Pattern analysis of growing season precipitation in Southern Canada

Abstract
This paper presents the results of climatic pattern analyses of three‐ and seven‐day summer (May‐August) precipitation totals for southern Canada. A range of eigenvectorial methods is applied to 1949–80 data for a fairly uniform network of 170 stations that extends to the east of the Rockies, to the north of the Great Lakes, and through the St Lawrence Valley. The major objectives are to identify the characteristic spatial patterns of the precipitation (including any dependence on the eigenvectorial model) and to suggest some potential applications of the results.

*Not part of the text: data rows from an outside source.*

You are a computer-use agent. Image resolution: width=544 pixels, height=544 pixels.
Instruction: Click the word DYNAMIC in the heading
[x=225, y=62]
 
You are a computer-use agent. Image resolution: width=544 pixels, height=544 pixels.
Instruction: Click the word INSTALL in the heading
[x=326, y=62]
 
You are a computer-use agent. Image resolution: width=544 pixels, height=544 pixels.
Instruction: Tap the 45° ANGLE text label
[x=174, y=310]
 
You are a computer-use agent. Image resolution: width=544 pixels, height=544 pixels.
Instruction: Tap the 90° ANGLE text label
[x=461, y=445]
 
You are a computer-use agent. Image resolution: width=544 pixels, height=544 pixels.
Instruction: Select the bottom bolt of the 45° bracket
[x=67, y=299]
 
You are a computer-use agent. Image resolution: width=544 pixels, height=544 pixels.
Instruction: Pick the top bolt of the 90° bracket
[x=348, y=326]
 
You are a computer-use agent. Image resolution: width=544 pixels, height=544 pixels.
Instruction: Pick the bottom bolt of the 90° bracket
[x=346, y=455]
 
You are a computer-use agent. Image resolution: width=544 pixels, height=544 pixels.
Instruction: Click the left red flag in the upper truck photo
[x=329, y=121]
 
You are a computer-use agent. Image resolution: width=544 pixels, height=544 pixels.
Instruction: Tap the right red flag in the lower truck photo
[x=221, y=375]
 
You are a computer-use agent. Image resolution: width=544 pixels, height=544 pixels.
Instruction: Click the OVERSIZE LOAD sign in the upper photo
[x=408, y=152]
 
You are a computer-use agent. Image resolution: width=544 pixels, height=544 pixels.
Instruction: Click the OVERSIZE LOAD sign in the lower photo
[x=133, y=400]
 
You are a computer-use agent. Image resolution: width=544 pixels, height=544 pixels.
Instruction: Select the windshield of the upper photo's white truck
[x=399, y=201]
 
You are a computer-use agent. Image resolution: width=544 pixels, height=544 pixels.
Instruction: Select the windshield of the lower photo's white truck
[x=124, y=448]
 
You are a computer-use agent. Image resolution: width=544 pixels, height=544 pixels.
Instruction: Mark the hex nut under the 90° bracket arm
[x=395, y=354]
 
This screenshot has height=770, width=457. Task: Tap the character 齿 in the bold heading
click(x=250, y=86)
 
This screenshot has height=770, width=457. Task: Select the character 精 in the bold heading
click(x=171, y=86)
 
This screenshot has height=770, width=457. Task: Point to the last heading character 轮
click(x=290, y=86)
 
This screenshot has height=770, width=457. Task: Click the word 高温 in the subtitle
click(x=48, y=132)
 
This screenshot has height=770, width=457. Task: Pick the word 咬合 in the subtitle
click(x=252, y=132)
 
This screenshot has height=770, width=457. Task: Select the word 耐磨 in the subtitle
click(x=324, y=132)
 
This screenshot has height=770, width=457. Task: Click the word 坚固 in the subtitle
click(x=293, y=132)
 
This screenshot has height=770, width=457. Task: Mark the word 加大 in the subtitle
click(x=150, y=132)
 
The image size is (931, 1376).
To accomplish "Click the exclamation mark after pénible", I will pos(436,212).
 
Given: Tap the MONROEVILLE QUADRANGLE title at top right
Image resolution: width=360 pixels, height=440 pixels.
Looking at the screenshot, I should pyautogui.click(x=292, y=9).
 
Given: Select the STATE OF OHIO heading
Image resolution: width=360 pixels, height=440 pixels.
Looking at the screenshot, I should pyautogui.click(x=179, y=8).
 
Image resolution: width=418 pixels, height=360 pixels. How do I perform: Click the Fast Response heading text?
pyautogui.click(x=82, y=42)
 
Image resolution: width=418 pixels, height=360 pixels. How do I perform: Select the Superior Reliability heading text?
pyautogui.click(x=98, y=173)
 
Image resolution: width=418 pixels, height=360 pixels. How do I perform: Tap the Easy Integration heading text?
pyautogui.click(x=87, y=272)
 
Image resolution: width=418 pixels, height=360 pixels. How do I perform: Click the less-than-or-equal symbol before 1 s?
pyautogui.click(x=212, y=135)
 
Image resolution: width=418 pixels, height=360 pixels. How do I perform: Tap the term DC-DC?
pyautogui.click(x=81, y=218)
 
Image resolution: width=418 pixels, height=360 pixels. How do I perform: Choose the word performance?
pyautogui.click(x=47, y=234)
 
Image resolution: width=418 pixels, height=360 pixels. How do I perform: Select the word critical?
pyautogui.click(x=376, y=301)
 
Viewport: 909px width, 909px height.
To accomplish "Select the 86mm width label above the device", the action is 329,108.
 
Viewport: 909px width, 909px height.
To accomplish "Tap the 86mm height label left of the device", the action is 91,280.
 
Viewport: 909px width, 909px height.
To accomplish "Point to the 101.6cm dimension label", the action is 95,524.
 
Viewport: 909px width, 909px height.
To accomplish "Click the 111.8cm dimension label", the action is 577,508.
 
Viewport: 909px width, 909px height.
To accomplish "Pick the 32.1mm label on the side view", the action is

The entire domain variance fraction cumulatively explained by the first eight unrotated Principal Components (PCs), and also the eight orthogonally‐rotated (varimax criterion) PCs derived from them, is approximately 55% for square‐root transformations of both the three‐ and seven‐day totals. The unrotated PC spatial loading patterns possess moderately strong large‐scale (e.g. one‐third to one‐half domain) anomaly features through root 3, but thereafter decay progressively on both counts. The higher roots exhibit little structure and seem especially difficult to interpret physically. The varimax PC loading patterns, in contrast, each emphasize a relatively strong anomaly in a different and somewhat restricted part of the domain, and are therefore considered more meaningful physically. They collectively yield a regionalization of the domain into eight subareas within which the three‐ and seven‐day summer precipitation tends to be spatially coherent. This regionalization is strongly supported by (i) obliquely rotated (Harris‐Kaiser Case II B'B criterion) PC and Common Factor analyses, (ii) further varimax PC analyses on subsets of the data, (Hi) quantitative comparison with the interstation correlation matrix from which it is derived, and (iv) its close dovetailing with its central United States counterpart in Richman and Lamb (1985). The regionalization is suggested to be of considerable potential utility for crop yield modelling, short‐range weather prediction, and research into climatic variation and change.